There was a pause in which Gay kicked off her slippers and sat absently gazing at them, while Lloyd tied the ribbons which fastened the lace in the collar of her dainty gown. Again it was Gay who spoke first.
"Doesn't it seem queer to think of Allison's being engaged? It is such a little while since we were all school girls together. Nobody knows whose turn will come next. It makes me feel like a soldier on a battle field—comrades being shot down all around you right and left and you never knowing how soon it'll be your turn to fall. It's awful! Lloyd, what's become of that boy out in Arizona, the one who sent you those orange-blossoms in Joyce's letter when I was here before? He was best man at Eugenia Forbes' wedding."
"Oh, you mean Phil Tremont!" answered Lloyd placidly, without the conscious blush that Gay had expected to see. "He is out West again, doing splendidly, Eugenia writes."
"I thought you wrote to him yourself."
Lloyd, stooping to pick up her dress and hang it over a chair, did not see with what keen interest Gay watched her as she questioned.

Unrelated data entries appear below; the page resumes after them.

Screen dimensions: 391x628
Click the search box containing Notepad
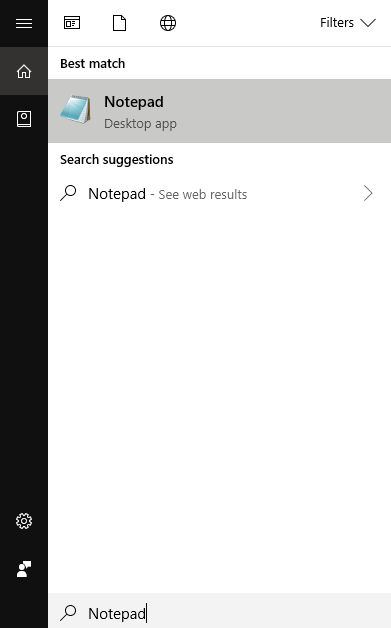(x=220, y=613)
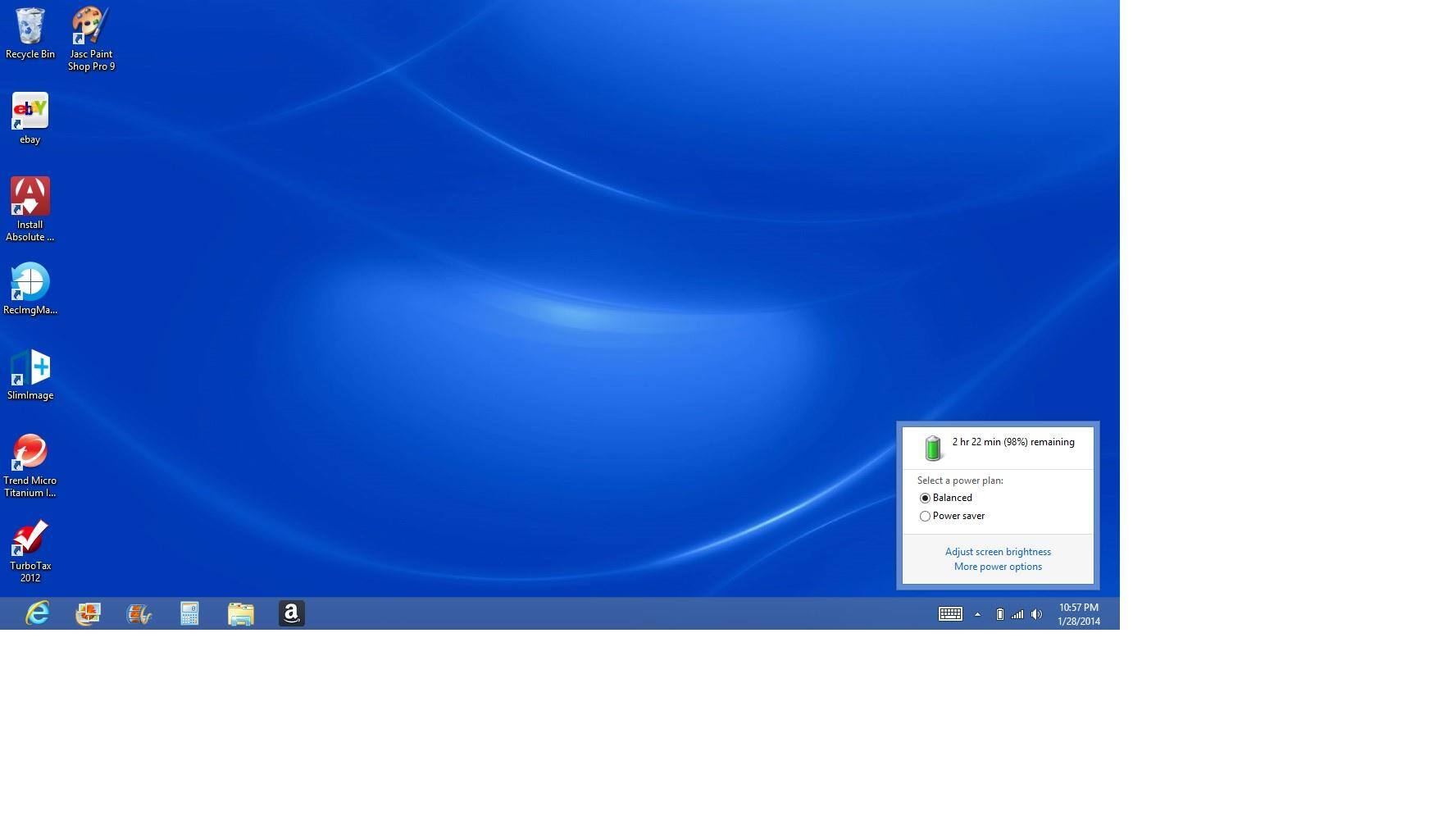Open the Calculator taskbar icon
This screenshot has height=820, width=1456.
pos(189,613)
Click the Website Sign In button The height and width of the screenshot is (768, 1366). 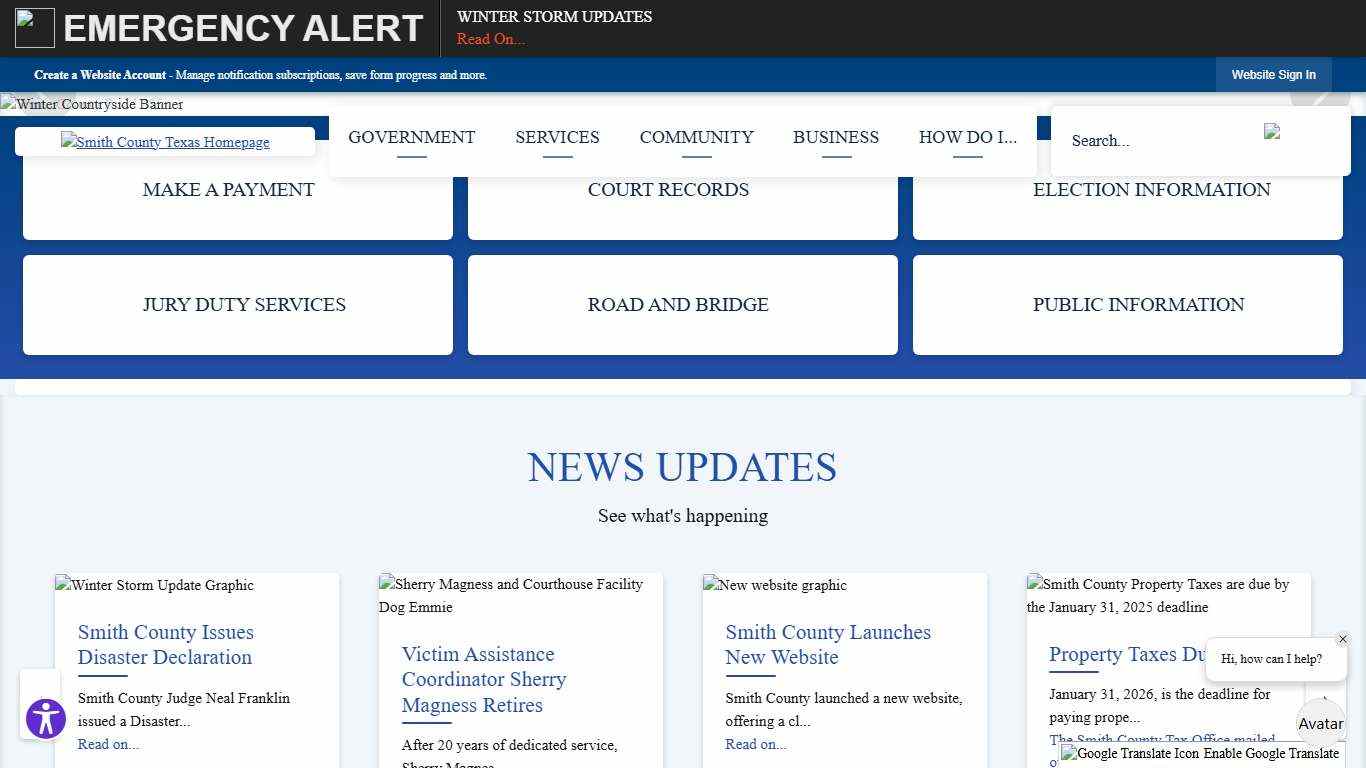click(x=1273, y=74)
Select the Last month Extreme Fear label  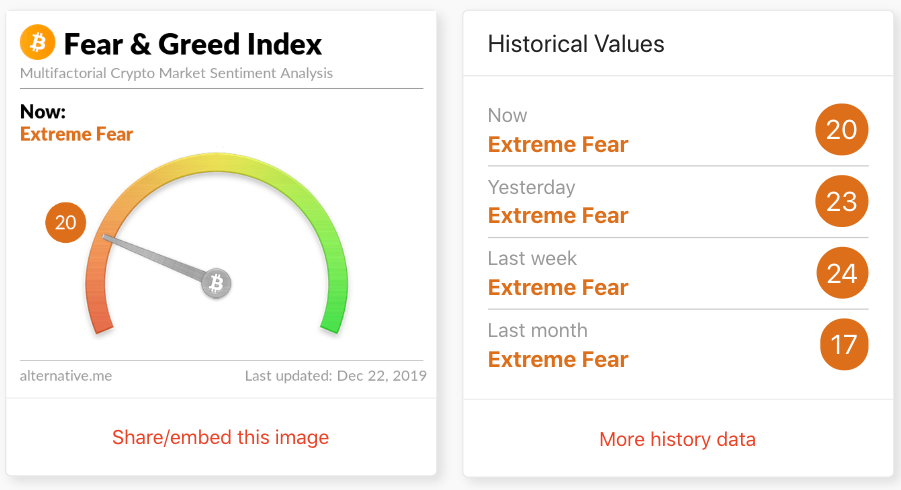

"Oh, we still keep up a sawt of hit and miss correspondence. He writes every few weeks and I manage to reply once in two months or so. It's dreadfully uphill work for me to write to people whom I nevah see. It's been two yeahs since he was heah, and I nevah know what he'll be interested in."
"I suppose it's easier writing to some one you've known all your life, like Malcolm MacIntyre for instance. I'm so sorry he and Keith are abroad this summer."